“Do not worry about tomorrow, for tomorrow will worry about itself. Each day has enough trouble of its own.”
— Matthew 6:34
Overthinking is almost always about tomorrow. It is the mind projecting forward — running scenarios, imagining outcomes, preparing for disasters that may never arrive. By the time you have mentally survived next month's worst-case scenario, you have spent today's emotional capacity on a future that does not yet exist.
Jesus understood this pattern. He did not dismiss it — He named it directly: do not worry about tomorrow. Not as a command that denies difficulty, but as a practical observation about where anxiety lives. It almost never lives in this moment. It lives in tomorrow.
The phrase "each day has enough trouble of its own" is one of the most honest things Jesus ever said. He is not promising an easy life. He is pointing you to the only place where grace is actually available: today. Not next week. Not six months from now. Today.
God's mercies are described in Lamentations 3:23 as new every morning — not every week, not distributed in advance. Morning by morning, exactly enough for today. The grace you need for tomorrow will be there tomorrow. It is not available to you right now, which is why borrowing tomorrow's trouble today leaves you carrying more than you were given capacity to hold.
Narrowing your focus to today is not avoidance. It is a spiritual discipline — receiving what is actually present rather than manufacturing grace for a future that has not yet arrived.
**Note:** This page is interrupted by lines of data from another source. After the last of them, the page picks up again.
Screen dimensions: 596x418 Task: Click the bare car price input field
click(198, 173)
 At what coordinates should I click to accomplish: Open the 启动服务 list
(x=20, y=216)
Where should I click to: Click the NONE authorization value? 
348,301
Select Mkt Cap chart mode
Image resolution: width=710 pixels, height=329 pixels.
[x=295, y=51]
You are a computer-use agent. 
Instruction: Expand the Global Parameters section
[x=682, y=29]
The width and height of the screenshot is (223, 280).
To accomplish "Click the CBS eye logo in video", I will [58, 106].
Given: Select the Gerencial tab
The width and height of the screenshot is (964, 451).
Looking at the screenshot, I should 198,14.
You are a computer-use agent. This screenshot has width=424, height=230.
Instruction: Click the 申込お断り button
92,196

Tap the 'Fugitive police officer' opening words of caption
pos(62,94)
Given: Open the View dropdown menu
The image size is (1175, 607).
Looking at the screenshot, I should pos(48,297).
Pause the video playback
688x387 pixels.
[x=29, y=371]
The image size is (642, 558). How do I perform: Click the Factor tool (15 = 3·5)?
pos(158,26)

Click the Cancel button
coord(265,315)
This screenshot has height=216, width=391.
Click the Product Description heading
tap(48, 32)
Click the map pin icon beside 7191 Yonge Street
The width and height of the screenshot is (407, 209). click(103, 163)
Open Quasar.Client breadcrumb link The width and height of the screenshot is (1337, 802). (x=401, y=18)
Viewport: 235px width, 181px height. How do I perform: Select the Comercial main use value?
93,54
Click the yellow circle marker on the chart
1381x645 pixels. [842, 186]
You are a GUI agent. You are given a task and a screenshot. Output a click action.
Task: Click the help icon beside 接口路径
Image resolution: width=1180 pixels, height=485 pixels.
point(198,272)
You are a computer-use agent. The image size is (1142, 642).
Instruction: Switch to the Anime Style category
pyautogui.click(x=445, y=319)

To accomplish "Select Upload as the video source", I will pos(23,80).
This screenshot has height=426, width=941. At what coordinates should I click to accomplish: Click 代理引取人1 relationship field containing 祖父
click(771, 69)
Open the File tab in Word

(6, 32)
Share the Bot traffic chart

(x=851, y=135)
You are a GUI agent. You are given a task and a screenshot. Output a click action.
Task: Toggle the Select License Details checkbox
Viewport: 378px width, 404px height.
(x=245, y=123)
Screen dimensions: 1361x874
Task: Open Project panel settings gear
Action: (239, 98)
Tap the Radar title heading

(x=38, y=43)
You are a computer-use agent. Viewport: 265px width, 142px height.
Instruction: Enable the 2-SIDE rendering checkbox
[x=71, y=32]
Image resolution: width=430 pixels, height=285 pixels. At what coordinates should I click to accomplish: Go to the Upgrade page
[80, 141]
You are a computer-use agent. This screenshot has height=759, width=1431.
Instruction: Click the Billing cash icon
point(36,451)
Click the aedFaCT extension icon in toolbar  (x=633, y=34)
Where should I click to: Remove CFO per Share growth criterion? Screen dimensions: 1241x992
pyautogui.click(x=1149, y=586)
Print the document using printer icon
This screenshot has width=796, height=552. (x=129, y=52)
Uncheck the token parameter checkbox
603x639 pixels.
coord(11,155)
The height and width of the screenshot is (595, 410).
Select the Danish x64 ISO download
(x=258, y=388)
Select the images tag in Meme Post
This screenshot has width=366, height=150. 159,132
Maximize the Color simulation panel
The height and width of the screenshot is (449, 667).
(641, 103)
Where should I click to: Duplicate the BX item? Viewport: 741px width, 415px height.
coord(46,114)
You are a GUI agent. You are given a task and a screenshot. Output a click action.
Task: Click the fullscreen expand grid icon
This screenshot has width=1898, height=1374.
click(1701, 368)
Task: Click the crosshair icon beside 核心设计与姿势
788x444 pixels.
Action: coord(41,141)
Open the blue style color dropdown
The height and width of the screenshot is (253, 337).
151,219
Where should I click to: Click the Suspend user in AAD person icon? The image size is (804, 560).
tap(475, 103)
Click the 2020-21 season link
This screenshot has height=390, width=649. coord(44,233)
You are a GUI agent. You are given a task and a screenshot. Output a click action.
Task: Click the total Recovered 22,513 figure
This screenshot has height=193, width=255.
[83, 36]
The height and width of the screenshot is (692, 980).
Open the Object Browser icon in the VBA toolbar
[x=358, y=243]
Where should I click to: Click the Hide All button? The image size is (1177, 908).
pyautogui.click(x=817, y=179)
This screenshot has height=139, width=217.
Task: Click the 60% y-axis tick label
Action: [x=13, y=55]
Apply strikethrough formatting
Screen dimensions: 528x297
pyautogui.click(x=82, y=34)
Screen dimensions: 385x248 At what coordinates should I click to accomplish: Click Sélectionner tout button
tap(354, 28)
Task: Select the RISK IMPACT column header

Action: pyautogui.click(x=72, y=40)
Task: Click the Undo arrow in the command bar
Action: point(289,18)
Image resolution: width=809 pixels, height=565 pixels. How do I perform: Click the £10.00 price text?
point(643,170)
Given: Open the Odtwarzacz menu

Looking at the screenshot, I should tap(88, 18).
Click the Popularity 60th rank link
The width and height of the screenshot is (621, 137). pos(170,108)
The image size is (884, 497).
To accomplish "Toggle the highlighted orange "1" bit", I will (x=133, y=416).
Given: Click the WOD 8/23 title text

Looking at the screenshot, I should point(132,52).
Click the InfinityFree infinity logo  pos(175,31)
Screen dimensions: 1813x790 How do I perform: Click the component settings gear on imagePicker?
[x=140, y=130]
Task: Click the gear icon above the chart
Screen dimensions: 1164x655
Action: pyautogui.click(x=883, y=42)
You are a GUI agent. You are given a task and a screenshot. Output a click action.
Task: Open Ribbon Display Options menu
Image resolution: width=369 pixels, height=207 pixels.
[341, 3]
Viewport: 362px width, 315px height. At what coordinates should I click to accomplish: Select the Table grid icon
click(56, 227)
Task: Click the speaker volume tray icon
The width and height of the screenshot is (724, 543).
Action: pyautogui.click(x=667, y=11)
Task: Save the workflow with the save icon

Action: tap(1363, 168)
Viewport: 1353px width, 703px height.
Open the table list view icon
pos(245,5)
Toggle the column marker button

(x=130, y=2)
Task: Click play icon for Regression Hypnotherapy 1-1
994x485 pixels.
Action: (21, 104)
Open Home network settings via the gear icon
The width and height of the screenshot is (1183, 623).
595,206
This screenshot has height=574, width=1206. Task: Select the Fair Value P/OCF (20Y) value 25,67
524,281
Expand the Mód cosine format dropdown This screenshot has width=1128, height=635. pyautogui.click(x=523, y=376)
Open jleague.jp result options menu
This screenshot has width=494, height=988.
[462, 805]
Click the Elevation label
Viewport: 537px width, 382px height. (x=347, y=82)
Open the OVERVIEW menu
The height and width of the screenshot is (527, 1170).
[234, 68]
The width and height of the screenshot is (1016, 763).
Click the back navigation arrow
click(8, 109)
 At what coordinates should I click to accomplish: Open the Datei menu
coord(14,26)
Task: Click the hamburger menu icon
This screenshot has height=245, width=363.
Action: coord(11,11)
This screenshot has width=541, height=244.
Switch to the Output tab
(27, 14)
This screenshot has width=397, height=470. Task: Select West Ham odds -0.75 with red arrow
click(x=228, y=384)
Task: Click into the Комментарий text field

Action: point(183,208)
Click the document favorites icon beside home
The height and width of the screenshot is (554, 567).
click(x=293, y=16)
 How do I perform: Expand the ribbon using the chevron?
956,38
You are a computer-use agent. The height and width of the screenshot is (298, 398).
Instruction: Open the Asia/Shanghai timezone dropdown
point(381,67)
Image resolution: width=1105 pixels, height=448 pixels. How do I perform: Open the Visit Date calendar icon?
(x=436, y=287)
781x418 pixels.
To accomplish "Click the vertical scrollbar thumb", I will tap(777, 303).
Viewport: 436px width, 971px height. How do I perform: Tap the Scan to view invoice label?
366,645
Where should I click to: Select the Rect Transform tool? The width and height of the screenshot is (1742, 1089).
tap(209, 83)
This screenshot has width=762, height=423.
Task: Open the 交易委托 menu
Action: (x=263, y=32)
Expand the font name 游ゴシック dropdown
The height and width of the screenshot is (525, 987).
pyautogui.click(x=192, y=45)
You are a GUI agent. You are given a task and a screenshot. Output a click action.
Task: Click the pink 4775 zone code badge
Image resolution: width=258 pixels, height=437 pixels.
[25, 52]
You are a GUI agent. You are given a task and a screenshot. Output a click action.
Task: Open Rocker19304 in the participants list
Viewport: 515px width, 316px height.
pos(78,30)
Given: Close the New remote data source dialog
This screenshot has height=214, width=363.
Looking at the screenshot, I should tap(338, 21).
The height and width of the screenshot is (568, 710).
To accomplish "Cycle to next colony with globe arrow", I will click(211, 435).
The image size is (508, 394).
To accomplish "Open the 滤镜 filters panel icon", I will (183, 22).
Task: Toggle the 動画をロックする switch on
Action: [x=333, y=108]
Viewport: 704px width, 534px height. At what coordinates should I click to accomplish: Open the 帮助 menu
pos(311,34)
Every time your mind races to tomorrow, next week, or next year, it is leaving the only moment where God's presence and provision are actually accessible. Today is where you live. Today is where grace is. Today is enough.
When you notice your mind projecting into the future today, pause and ask two questions: First — is there anything I can actually do about this right now? If yes, do it. If no, write it on a slip of paper and set it aside — that belongs to tomorrow. Second — what is one good thing about this specific day that is true right now? Name it aloud. You are practicing the discipline of being present to where God's grace actually is.
Father, my mind has been living in tomorrow — in next week, in all the possible versions of the future I cannot control. I have been trying to prepare for everything at once, and it has left me depleted for today. Help me receive the grace You have placed in this day. I do not need tomorrow's answers right now. I need Your presence in today — and You have promised that. Give me what I need for this day. That is enough. Amen.
What specific future scenario has your mind been rehearsing most? Is there anything you can actually do about it today — or does it belong in God's hands?